1. Le retour sur la méthode
En
principe, l'analyse documentaire (quand elle porte sur un seul
document) doit permettre d'atteindre deux grands objectifs essentiels :
mettre en évidence l'information principale du document et replacer le document dans son contexte (et par là, dans l'idéal, expliquer le contenu du document en le reliant à son époque).
|

L'INFORMATION PRINCIPALE
Il ne faut pas se contenter de décortiquer le document en repérant les informations qu'il contient, il faut encore les hiérarchiser.
Donc : choisir celle des informations qui est la plus importante.
Pour élire cette information essentielle, il faut s'appuyer
moins sur son libre arbitre (puisque le format de l'épreuve ne
vous donne guère le loisir d'argumenter) que sur des
connaissances et des références scolaires ou culturelles
: le programme et le cours définissent implicitement les
principaux mouvements et faits à distinguer dans la
période contemporaine (la phase 1850-2000, objet de votre
étude en première S).
LE CONTEXTE
Il ne faut pas oublier de situer l'ensemble des données dans le "Siècle"

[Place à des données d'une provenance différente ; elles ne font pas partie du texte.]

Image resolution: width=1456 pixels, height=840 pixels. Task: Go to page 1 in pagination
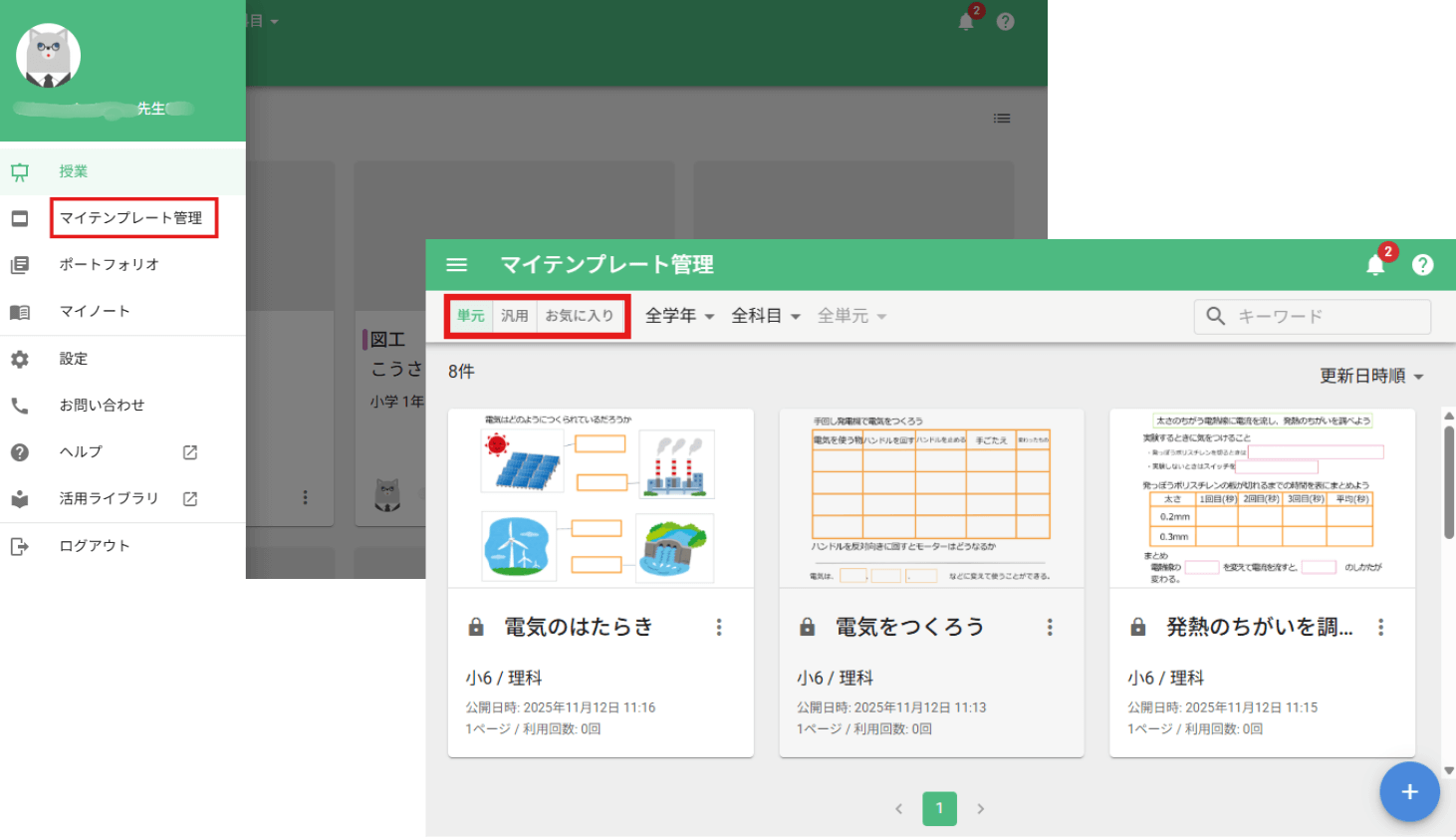pos(939,808)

étudié, et faire référence explicitement
à l'Industrialisation et à la Modernisation, à
leurs aspects les plus évidents dans le document.

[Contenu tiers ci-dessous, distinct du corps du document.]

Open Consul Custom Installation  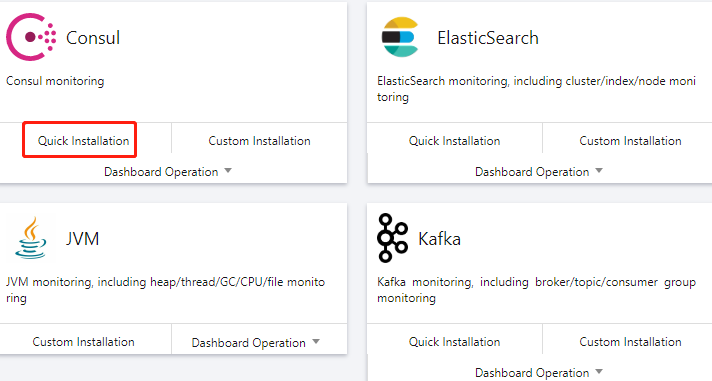coord(259,141)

Ce serait une erreur d'éluder toute allusion au "temps long" :
nombre d'élèves escamotent cette étape essentielle
dans leur exposé !
L'idéal est de mettre en rapport le fait qu'illustre le document
avec un ou des événements, ou, quand il s'agit d'un
document montrant une évolution, de périodiser celle-ci.
|
2. La phase d'analyse proprement dite
En
fait, il s'agit de "lire" le document, d'en comprendre le
sens. Se
reporter au titre est vital : ici, c'est le "monde du travail"
qui est au
centre de l'intérêt. Il faut donc voir ce qui, dans
le tableau,
permet d'en apprécier l'évolution depuis 1850
jusqu'à nos jours : le nombre des actifs, la composition
de la population active.... et se demander d'emblée si des
ruptures chronologiques facilement explicables s'observent .

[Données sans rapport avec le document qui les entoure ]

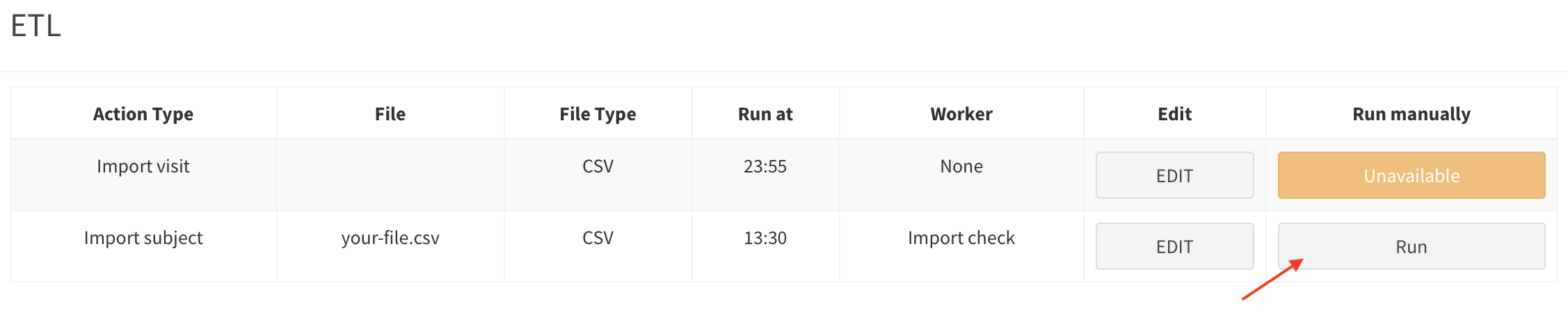Screen dimensions: 1568x331
Task: Click the orange Unavailable button
Action: click(1411, 175)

La formulation du sujet permet de comprendre - si on ne la sait pas
- ce qu'est la population active : il s'agit des "travailleurs"
(ceux et celles qui sont en situation d'exercer un emploi
rémunéré).
Tout élève bien préparé s'attend à
pouvoir démontrer grâce au document le passage d'une
économie (et d'une société) rurale à une
économie urbaine, industrielle puis post-industrielle.
 |
LES DONNEES
1.On observe que l'Agriculture est un secteur numériquement en
déclin, sur toute la période. Majoritaires en 1850,
représentant encore près du tiers des actifs dans les
années 1950, les agriculteurs constituent ensuite un secteur
marginal, voire résiduel en 2008.
2.Les emplois dans l'Industrie augment sans cesse en proportion
jusqu'aux années Trente, mais se stabilisent ensuite
puis commencent à décliner àprès 1975, tout
en représentant encore un quart du total des postes
ocuupés (stabilisation depuis les années 90).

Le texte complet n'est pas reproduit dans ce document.